The Power of Words

I hadn’t quite had enough coffee to drink when I glanced at my Twitter feed on Monday morning. Had I been at least through my first cup, I think I would have realized more quickly that everyone was commenting on the events of Sunday evening in which President Obama announced that Osama bin Laden had been killed by American forces.

Eventually, the concept sunk in. I took time to digest it, not commenting or tweeting or updating statuses until I had unpacked the event a bit. I listened to some analysis from the BBC, and read some more from the New York Times.  I read about the spontaneous gatherings at Ground Zero and in Washington D.C. of those cheering and singing the national anthem, and since then I’ve seen some of the more grotesque and uncivilized images and magazine covers that had bin Laden’s head rammed through by the Statue of Liberty’s torch as though on a pike (with all of the gore involved), or wishing him eternal damnation in large fonts. America is really, really good at getting caught up in mindless frenzies. Blame it on the overconfident knowledge that we have what is likely the most powerful military in the world. Many Americans don’t seem to care what the rest of the world thinks of them, or to take the rest of the world into much consideration…much to the chagrin of those of us who think more broadly.

My conclusion about the assassination of bin Laden is that celebrating victory in a war isn’t an appropriate thing to do, that we shouldn’t be dancing in the streets because we’ve successfully killed someone in the pursuit of justice. Just because someone loses a war, in no way means that anyone has won a war. Even eschewing pacifism as Bonhoeffer momentarily did in recognizing that great enough evils can exist to warrant warfare…to enter into the theological concept of a “just war”…involves recognizing that this is a grim task, one to be undertaken with solemnity, and even sadness, but never with jubilation.

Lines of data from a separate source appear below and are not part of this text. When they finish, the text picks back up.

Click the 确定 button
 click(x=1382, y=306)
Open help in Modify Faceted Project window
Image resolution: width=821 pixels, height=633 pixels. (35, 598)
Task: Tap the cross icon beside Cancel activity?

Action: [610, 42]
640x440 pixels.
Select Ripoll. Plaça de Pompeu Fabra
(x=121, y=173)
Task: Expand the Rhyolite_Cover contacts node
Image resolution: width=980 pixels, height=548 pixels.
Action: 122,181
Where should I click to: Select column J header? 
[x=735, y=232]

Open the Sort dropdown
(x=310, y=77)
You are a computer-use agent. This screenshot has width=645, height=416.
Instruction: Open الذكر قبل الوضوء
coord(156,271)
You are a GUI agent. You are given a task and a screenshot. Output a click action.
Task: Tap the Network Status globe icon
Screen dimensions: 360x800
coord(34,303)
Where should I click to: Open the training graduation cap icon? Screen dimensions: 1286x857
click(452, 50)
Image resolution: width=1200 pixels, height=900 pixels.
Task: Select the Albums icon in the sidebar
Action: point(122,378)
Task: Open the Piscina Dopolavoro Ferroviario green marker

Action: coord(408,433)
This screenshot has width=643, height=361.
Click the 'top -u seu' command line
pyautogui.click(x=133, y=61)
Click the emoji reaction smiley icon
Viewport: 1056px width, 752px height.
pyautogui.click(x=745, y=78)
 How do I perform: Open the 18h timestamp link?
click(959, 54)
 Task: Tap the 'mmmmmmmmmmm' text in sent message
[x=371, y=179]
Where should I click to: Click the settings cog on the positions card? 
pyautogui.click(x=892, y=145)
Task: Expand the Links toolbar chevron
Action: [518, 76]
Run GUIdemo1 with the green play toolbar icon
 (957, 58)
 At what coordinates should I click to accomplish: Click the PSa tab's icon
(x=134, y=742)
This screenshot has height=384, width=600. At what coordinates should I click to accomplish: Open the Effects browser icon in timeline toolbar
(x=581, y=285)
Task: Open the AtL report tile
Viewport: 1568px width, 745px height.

My other concern from this historic event is the assumption by many that this brings closure to the horrific events of September 11, 2001. Despite a silent omission, or overt claim to the contrary, by government officials, the visceral reaction I sense from much of the media coverage is that this brings the war, or at least a major portion of the war, to a close. I fear this is inaccurate, not only because of tactical considerations that have been reported, but because there’s a larger issue at play, and that issue is a domestic, and historical, one.

Words have power, and the rhetoric of national leaders carry implications that can alter history. The war in which the U.S. and its allies have been engaged for nearly 10 years now, however you may feel about how just it may or may not be, has been tainted with erroneous rhetoric by former president George W. Bush that was simply not thought through as well as it should have been. The erroneous rhetoric that I fear will plague our country for some time to come occurred when Bush declared this to be “the war on terror.” The rest of the world has adopted this rhetoric…it is now solidified. I think that solidification will do much more harm than we could have imagined, because one cannot declare war on an ideology and ever hope to win. Should a country declare war on another country, an organization, or even an individual, then that effort will ultimately either succeed or fail, depending upon whether or not the target of that warfare is removed as threat, as bin Laden has just been. Ideologies do not die as quickly or as easily, if they die at all. They tend to multiply, spreading ideas with the fervor of the misled, far more contagious than nationalism or patriotism, and far more infectious should they be evil, as terrorism obviously is. In declaring this to be a “war on terror,” Bush essentially assured that it is a war that will never be successful, because the enemy will always change its shape and reappear in new forms. Unless we alter this rhetoric, unless we call this war something different and back down until such a new concept can take hold, we will be trapped in perpetual bloodshed that will be without end, only moving between varying degrees of victory and defeat, always without significant closure.

Constant warfare leads not only to the deaths of thousands of human beings, but also to the deaths of cultures, of ways of life, of intelligence, of language, of art. Continued warfare is something that no one wants, and to which we all have a right to call for an end. Rhetorical steps, of the kind that guide nations such as ours from our leaders’ lips, must be taken to ensure that the war in which we’ve been engaged begins to draw to an end with the death of bin Laden.

Otherwise, our children’s children of generations to come will be unable to recall a time in their lives when our country has not been at war.

I’d like to have entitled this post “And So It Ends.” I think I could have more likely entitled it, “And So It Goes.”